- The problem:
Locate each line in the records below that contains the word "Task", and copy those lines out.
-- start Records for the exercise --
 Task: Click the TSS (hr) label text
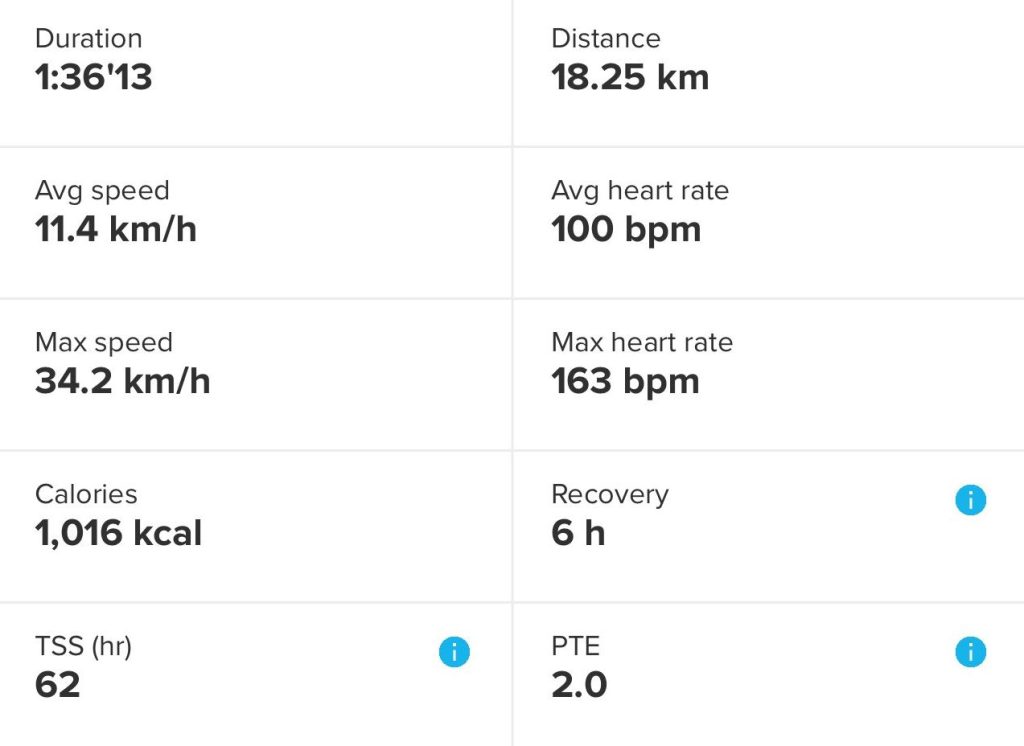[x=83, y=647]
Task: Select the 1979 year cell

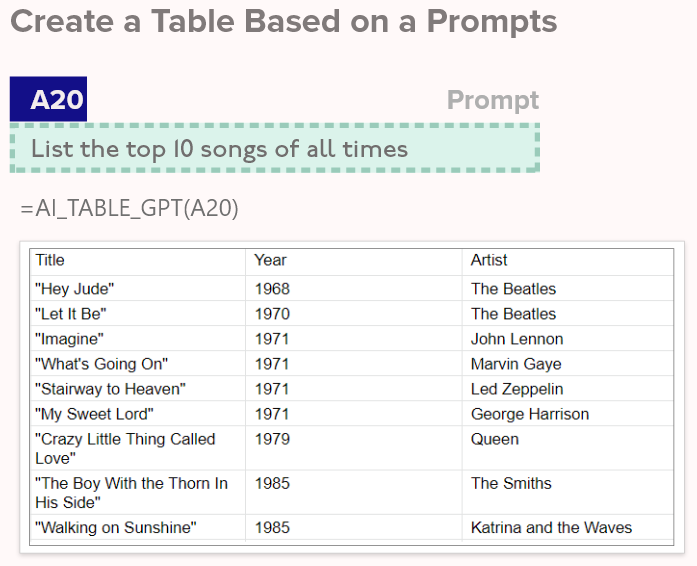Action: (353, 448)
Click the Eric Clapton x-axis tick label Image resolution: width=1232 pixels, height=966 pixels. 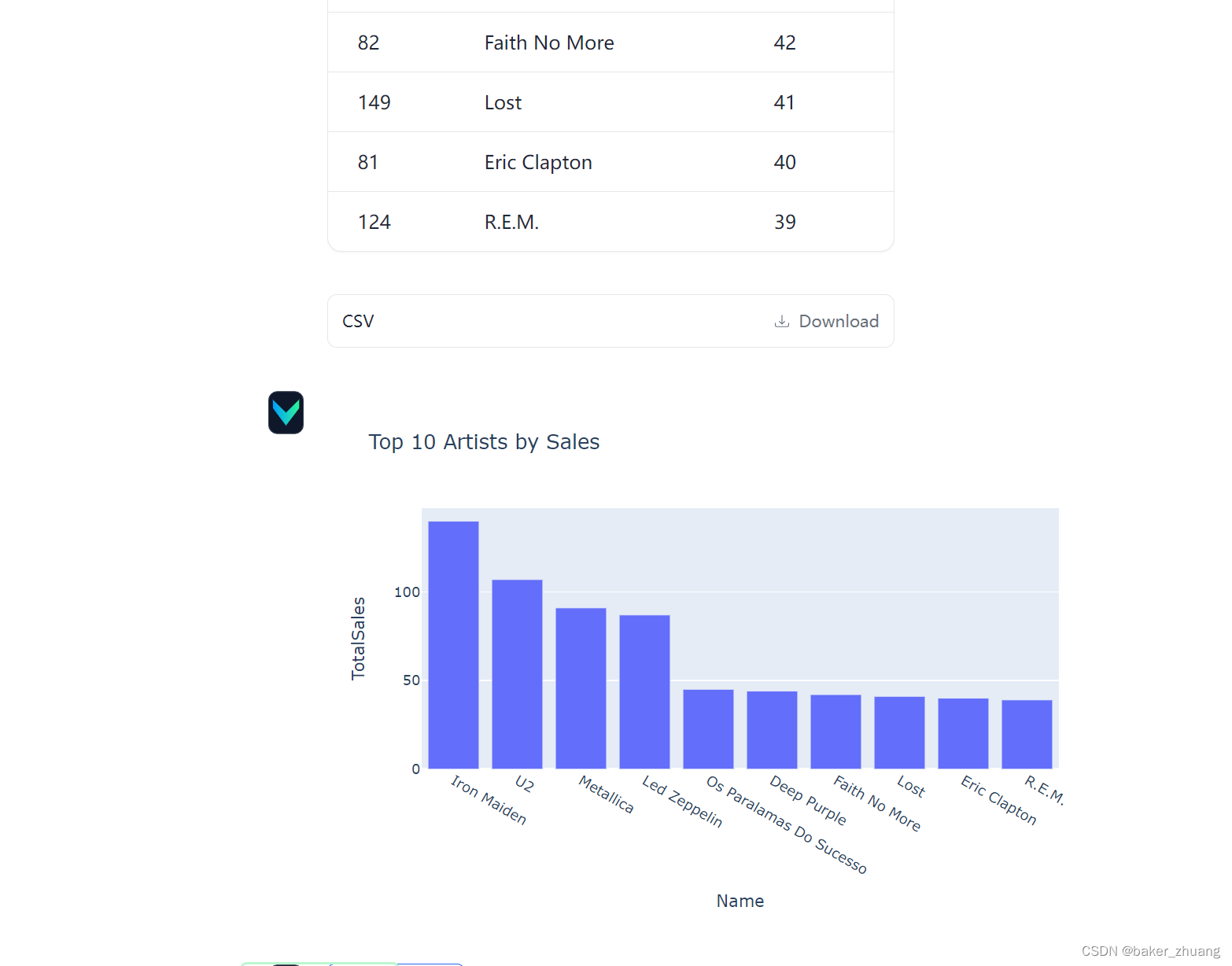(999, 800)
-- end Records for the exercise --
-- start Records for the exercise --
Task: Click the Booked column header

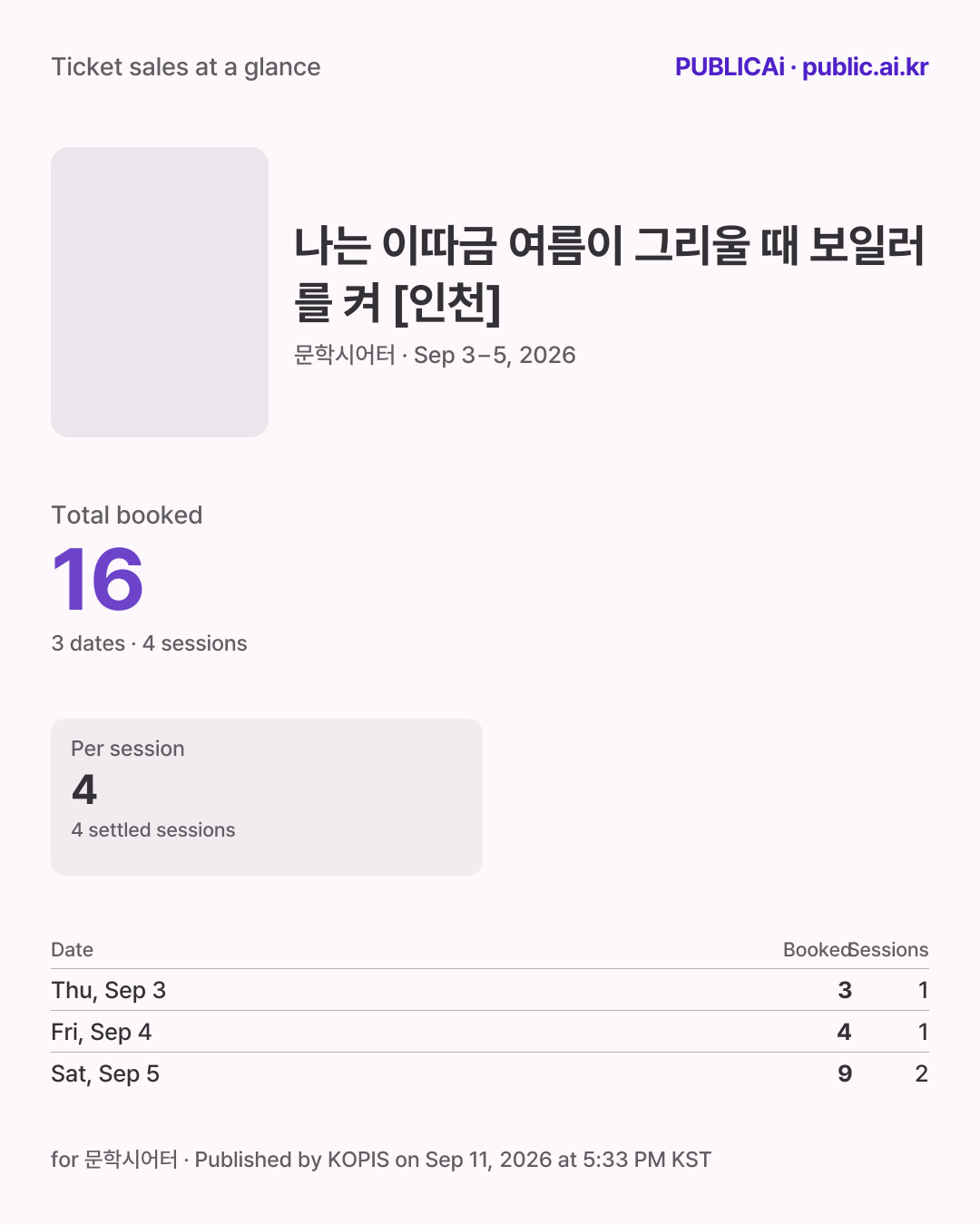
-- end Records for the exercise --
- Full response:
 Task: Click the TSS (hr) label text
Task: Select the 1979 year cell
Task: Click the Booked column header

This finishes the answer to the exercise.